La Savante et le Politique ep. 4/7
Le savoir est situé, dans le temps et dans l’espace ; mais il y a plus : il est incarné. Le titre de cette troisième table ronde l’annonce d’emblée : il porte en effet sur « Le corps des savoirs et le genre des sciences sociales ».
Dans son introduction, Marta Segarra (LEGS, CNRS), rappelle d’abord que la neutralité s’entend dans le contexte de la guerre. Pourtant, aujourd’hui, la neutralité est utilisée comme une arme contre les savoirs critiques, en particulier féministes. Autant dire que cet usage n’a rien de neutre : il vise à neutraliser.
Dans la première intervention, Delphine Gardey, historienne et sociologue des sciences, qui enseigne en études de genre à l’Université de Genève, refuse l’injonction disciplinaire adressée depuis longtemps aux études de genre, précisément au nom des disciplines : elle propose en effet d’« inverser la charge de la preuve ». Les études sociales des sciences de la nature remettent en effet en cause l’illusion épistémologique datée d’un savant, « témoin modeste » selon l’expression de Donna Haraway, qui regarde le monde de nulle part. La science peut faire violence au monde, jusqu’à la maltraitance : elle est bien politique. Or « nous devons être responsables des conversations que nous entretenons avec le monde. »
Avec la deuxième intervention, Nassira Hedjerassi, qui enseigne les sciences de l’éducation à l’Université Paris-Sorbonne et chercheuse au LEGS, prolonge ces questions en suivant la féministe afro-américaine bell hooks, qu’elle a préfacée, « de la marge au centre » - et au-delà en s’appuyant sur un féminisme noir états-unien et africain. Minoritaires, « ces corps et ces voix font peur ».
La silenciation de leurs points de vue appelle une pédagogie féministe critique : pour répondre à l’injustice épistémique, il faut donner accès non seulement aux savoirs, mais aussi à la production de savoirs. Les attaques actuelles contre le monde universitaire ne doivent donc faire oublier ni les résistances académiques, ni le risque d’institutionnalisation des études de genre : c’est pourquoi il faut en préserver la force critique.

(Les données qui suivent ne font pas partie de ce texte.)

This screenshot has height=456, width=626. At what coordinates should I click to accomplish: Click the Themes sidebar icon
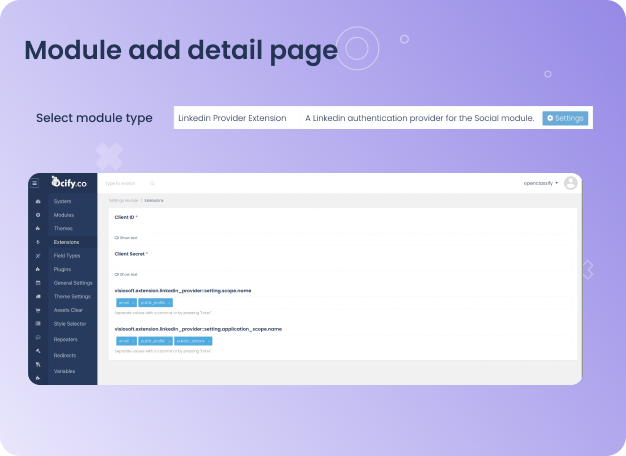38,229
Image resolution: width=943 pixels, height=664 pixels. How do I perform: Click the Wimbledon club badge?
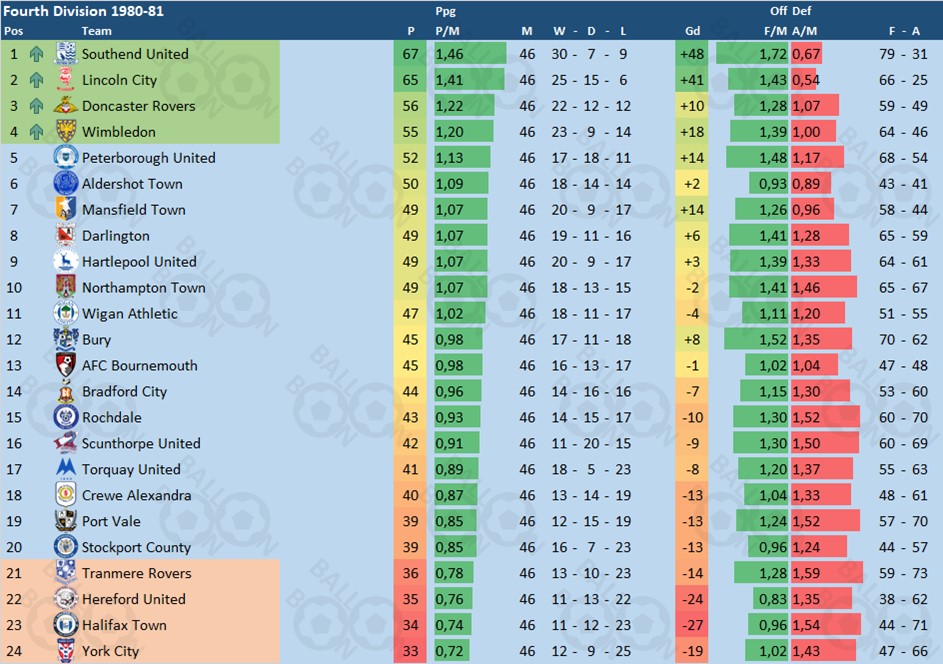(x=66, y=131)
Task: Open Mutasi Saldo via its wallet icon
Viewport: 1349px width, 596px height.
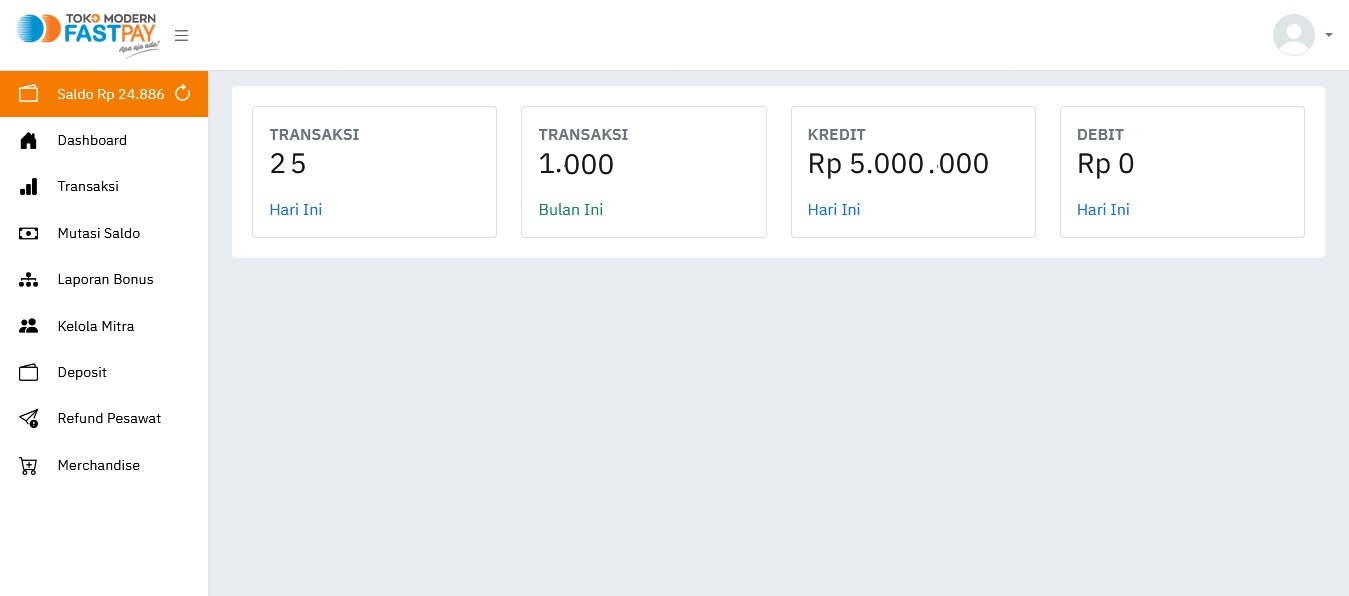Action: pos(28,233)
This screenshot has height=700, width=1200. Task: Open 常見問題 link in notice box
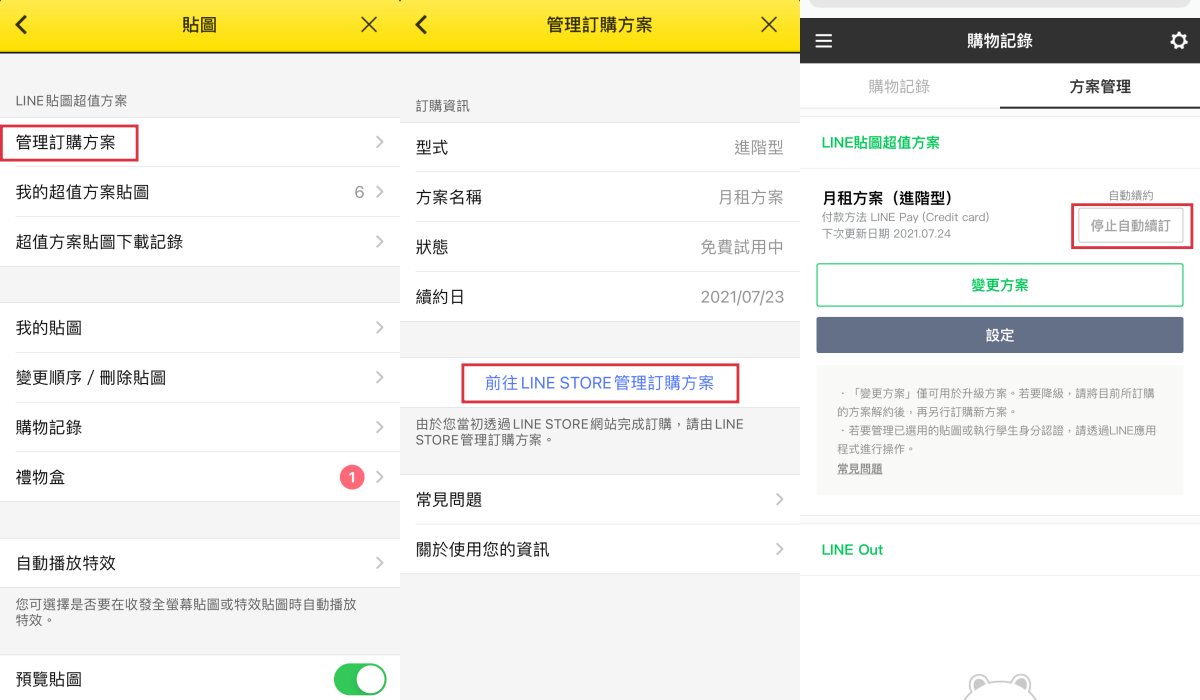(x=860, y=469)
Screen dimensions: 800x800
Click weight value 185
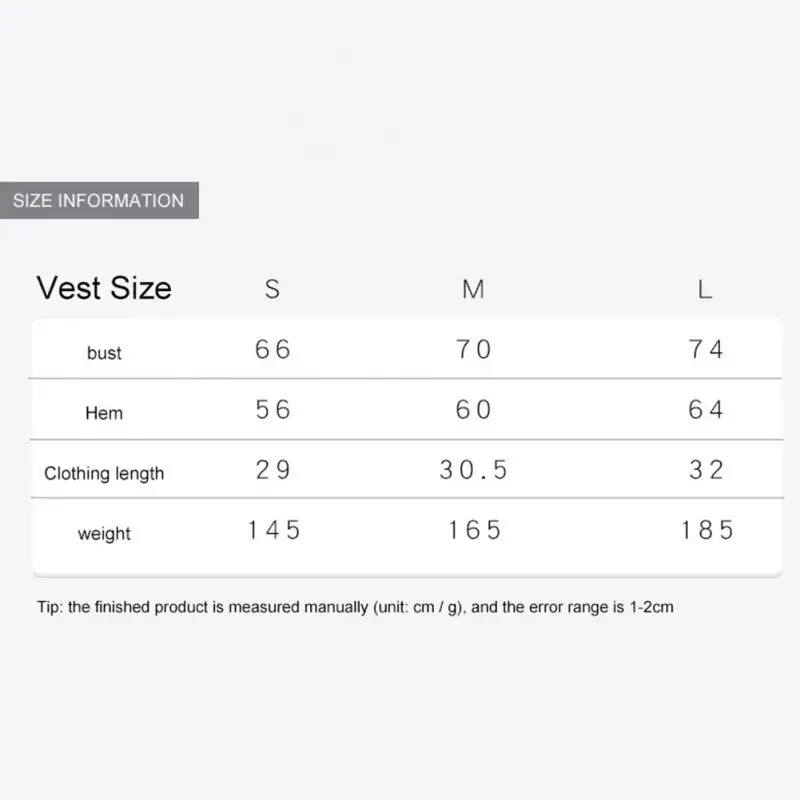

La troisième intervenante, Karine Espineira, chercheuse associée au LEGS, se présente dès son titre comme « non pas née, mais devenue chercheuse engagée ». Évoquant la couverture récente d’un magazine d’extrême droite sur « La folie transgenre », elle rappelle d’abord la virulence des discours transphobes, y compris chez des féministes – qui n’a rien de nouveau. Si le savoir est situé, en travaillant sur la transidentité, on peut ainsi être sommée de se présenter en tant que personne trans – au nom de la neutralité... L’épistémologie féministe s’énonce bien à la première personne : « subalterne, je le suis toujours », nous dit-elle, en rappelant la précarité à laquelle elle continue d’être confrontée en tant que chercheuse. Les savoirs situés invitent donc à rompre avec des formes de domination ; et à l’inverse, les attaques auxquelles nous devons faire face aujourd’hui participent, conclut-elle, d’une « orthopédie néolibérale ».
La quatrième et dernière intervenante, Rachele Borghi, géographe à Sorbonne-Université, s’inscrit dans la suite de ce propos. Pour sa part, elle invoque la figure de Gloria Anzaldúa, universitaire, poète et militante féministe chicana. Son travail sur le post-porn se veut une manière de subvertir les normes ; ce parti pris commence par l’immersion dans le terrain. Dès lors se pose la question : comment restituer cette recherche dans un contexte scientifique ? D’un côté, la chercheuse ne saurait rester « en dehors » ; de l’autre, elle court le risque d’être « out of place ».
Se dénuder lors d’un colloque, c’est être confrontée à l’embarras du monde universitaire, mais aussi, comme elle en a fait l’expérience, après treize ans de précarité, dès son élection à la Sorbonne, au cyber-harcèlement le plus virulent. Selon les mots d’un.e étudiant.e, par la nudité, son corps se révèle ainsi « une arme de destruction épistémique ». Mais à quel prix ? La chercheuse se dit « contaminée par le courage de ses enquêté.es ».
Cette table ronde donne ainsi à voir et entendre le potentiel politique des savoirs critiques, dont témoignent les réactions violentes qu’ils suscitent. En menant de l’épistémologie à l’analyse des représentations, elle ouvre la voie à la table ronde suivante, sur « les arts, les langues et les lettres », qui sera mise en ligne la semaine prochaine.